Data often comes in one of two types:

  • quantitative: e.g. integers or real numbers
    (weight <- 17.2; rooms <- 7)
  • categorical: e.g. ordered or unordered classes
    (grade <- "8", coat <- "brindled")

This kind of distinction critical in many applications (e.g. statistical modelling)

  • Factors are special vectors that represent categorical data
  • Stored as vectors of labelled integers
  • Cannot be treated as strings/text

INTERACTIVE DEMO

Challenge 08 (5min)

Create a new factor, defining control and case experiments, and inspect the result:

f <- factor(c("case", "control", "case", "control", "case"))
str(f)
##  Factor w/ 2 levels "case","control": 1 2 1 2 1

In some statistical analyses in R it is important that the control level is numbered 1

  • Using the help available to you in RStudio, can you create a factor with the same values, but where the control level is numbered 1?

Matrices

  • Matrices are 2D vectors of atomic values
    • An extremely important data type in numerical analyses

INTERACTIVE DEMO

# Create matrix of zeroes
m1 <- matrix(0, ncol = 6, nrow = 3)

# Create matrix of numbers 1 and 2
m2 <- matrix(c(1, 2), ncol = 4, nrow = 3)

Challenge 09 (5min)

Can you create a matrix with:

  • 5 columns
  • 10 rows
  • Containing the numbers 1:50
  • Did the matrix() function fill the matrix by column, or by row?
  • If the matrix was filled by row, can you create a new matrix that fills by column (or vice versa)
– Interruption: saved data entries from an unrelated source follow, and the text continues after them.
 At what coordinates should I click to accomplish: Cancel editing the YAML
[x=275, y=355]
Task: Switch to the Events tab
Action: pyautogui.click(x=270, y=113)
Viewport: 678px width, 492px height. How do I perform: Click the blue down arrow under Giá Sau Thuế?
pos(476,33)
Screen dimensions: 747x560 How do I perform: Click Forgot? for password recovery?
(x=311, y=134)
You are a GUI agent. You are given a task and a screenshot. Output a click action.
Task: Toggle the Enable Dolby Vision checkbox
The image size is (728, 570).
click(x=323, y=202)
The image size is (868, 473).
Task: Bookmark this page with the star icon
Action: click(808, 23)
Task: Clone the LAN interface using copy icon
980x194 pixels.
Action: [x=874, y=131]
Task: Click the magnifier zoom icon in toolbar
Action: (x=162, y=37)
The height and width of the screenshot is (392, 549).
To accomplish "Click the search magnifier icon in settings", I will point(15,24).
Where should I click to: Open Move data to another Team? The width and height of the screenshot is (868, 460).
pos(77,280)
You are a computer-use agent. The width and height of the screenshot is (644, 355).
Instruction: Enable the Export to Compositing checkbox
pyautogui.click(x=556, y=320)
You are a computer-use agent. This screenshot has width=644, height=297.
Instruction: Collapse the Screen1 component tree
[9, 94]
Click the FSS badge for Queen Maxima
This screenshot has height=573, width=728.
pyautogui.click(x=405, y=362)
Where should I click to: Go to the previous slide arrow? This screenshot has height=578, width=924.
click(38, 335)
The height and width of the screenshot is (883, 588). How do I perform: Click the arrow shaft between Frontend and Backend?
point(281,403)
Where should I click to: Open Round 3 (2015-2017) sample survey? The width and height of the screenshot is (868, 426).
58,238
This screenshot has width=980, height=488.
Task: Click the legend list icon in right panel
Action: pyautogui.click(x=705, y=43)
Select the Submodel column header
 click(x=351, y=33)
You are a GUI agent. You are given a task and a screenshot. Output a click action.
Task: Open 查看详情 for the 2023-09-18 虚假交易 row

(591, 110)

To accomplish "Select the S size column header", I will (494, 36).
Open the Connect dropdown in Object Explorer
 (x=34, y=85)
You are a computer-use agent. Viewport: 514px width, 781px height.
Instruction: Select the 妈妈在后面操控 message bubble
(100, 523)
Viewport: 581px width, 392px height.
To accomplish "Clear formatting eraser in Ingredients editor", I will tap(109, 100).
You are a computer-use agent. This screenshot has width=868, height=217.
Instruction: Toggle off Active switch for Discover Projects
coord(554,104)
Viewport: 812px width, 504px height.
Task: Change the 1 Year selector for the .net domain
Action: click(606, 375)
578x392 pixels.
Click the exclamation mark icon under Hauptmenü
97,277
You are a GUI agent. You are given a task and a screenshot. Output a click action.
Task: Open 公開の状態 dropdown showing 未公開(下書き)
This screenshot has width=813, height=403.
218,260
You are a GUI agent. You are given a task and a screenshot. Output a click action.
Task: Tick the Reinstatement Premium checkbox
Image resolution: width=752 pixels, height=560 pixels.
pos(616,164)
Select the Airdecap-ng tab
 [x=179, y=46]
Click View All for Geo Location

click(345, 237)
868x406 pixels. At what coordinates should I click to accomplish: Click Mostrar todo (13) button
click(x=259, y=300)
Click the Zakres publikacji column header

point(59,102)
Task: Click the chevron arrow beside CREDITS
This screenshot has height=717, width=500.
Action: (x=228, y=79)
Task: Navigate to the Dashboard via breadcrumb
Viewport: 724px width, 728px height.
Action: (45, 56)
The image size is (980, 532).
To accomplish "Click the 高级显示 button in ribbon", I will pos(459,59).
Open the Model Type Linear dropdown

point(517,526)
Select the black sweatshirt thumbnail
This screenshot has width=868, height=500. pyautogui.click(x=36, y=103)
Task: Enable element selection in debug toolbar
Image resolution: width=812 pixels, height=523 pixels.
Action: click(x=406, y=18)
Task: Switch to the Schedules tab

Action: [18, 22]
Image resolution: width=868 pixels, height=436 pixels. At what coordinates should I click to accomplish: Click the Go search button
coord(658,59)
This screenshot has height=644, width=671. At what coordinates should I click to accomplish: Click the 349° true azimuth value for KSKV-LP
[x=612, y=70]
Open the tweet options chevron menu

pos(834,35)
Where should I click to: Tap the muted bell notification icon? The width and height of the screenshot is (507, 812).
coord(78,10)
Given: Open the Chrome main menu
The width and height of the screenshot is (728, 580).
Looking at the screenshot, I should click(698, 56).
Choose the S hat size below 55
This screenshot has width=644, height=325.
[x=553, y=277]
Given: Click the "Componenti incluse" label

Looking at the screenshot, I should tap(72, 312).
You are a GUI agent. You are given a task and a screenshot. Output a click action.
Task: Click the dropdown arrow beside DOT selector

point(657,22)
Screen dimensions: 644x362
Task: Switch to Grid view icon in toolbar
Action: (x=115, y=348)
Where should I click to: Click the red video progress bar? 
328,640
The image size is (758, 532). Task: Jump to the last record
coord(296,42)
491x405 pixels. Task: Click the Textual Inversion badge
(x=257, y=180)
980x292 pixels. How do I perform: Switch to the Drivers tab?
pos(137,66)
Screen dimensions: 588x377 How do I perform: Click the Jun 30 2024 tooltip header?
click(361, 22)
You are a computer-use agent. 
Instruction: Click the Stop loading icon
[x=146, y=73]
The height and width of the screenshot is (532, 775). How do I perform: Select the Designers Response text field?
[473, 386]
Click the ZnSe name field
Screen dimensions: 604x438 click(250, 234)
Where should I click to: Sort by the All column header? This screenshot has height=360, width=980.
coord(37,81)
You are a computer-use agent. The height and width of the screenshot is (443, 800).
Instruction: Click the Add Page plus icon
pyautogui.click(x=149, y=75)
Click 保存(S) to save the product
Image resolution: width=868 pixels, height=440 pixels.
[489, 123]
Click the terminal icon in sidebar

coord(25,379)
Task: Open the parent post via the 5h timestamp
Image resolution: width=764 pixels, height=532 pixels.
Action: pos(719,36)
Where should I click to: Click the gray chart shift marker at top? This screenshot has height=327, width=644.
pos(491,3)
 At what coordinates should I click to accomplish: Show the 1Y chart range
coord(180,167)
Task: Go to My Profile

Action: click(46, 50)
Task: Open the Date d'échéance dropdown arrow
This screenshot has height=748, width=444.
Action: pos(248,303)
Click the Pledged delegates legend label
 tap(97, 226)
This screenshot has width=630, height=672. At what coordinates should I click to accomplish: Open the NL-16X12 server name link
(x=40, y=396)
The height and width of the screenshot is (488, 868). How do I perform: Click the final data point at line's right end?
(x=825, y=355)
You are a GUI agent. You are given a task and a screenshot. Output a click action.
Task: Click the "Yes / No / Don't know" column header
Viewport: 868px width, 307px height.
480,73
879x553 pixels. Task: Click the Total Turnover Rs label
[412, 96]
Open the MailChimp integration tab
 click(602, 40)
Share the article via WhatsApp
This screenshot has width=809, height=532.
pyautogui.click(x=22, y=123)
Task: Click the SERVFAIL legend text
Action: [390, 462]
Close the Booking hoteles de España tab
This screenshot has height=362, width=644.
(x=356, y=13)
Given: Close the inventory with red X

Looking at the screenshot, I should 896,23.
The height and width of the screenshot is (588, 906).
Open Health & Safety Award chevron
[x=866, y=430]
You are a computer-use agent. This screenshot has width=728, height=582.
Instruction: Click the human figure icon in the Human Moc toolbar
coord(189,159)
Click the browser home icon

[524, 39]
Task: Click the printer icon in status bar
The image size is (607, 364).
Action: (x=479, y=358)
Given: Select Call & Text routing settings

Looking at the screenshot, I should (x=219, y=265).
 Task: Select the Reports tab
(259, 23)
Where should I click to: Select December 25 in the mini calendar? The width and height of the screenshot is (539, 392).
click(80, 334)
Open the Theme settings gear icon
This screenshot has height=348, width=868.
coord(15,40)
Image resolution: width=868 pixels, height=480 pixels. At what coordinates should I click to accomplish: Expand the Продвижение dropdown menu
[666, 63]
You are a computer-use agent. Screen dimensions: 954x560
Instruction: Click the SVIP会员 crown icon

Use the Rstudio documentation to help

Lists

  • lists are like vectors, but can hold any combination of datatype
    • elements in a list are denoted by [[]] and can be named

INTERACTIVE DEMO

# create a list
l <- list(1, 'a', TRUE, matrix(0, nrow = 2, ncol = 2), f)
l_named <- list(a = "SWC", b = 1:4)

Logical Indexing

  • We have used indexing, slicing and names to get data by ‘location’
> animal[c(2,4,6)]
[1] "o" "k" "y"
> m2[2:3, 3:4]
     [,1] [,2]
[1,]    2    1
[2,]    1    2
> l_named$b
[1] 1 2 3 4
  • Logical indexes can select data that meets certain criteria

INTERACTIVE DEMO

x <- c(5.4, 6.2, 7.1, 4.8, 7.5)
mask <- c(TRUE, FALSE, TRUE, FALSE, TRUE)
x[mask]
x[x > 7]

05. Dataframes

Learning Objectives

  • Understand the concept of a data.frame
  • Understand how a data.frame is built from R data structures
  • Know how to access any element of a data.frame
  • Read data into a data.frame
  • Write data out from a data.frame

Let’s look at a data.frame

  • The cats data is a data.frame

INTERACTIVE DEMO

> class(cats)
[1] "data.frame"
> cats
    coat weight likes_string
1 calico    2.1            1
2  black    5.0            0
3  tabby    3.2            1

What is a data.frame?

  • The standard R data structure for storing tabular, rectangular data
  • A named list of vectors having identical lengths.
    • Each column is a vector
    • Each vector can be a different data type
  • This is very much LIKE a spreadsheet, but…
    • Columns are constrained to a type
    • Columns are all the same length

Creating a data.frame

INTERACTIVE DEMO

# Create a data frame
df <- data.frame(a=c(1,2,3), b=c('eeny', 'meeny', 'miney'),
                 c=c(TRUE, FALSE, TRUE))
summary(df)
##        a           b         c          
##  Min.   :1.0   eeny :1   Mode :logical  
##  1st Qu.:1.5   meeny:1   FALSE:1        
##  Median :2.0   miney:1   TRUE :2        
##  Mean   :2.0                            
##  3rd Qu.:2.5                            
##  Max.   :3.0

Challenge 10 (5min)

I made some mistakes when defining this data.frame.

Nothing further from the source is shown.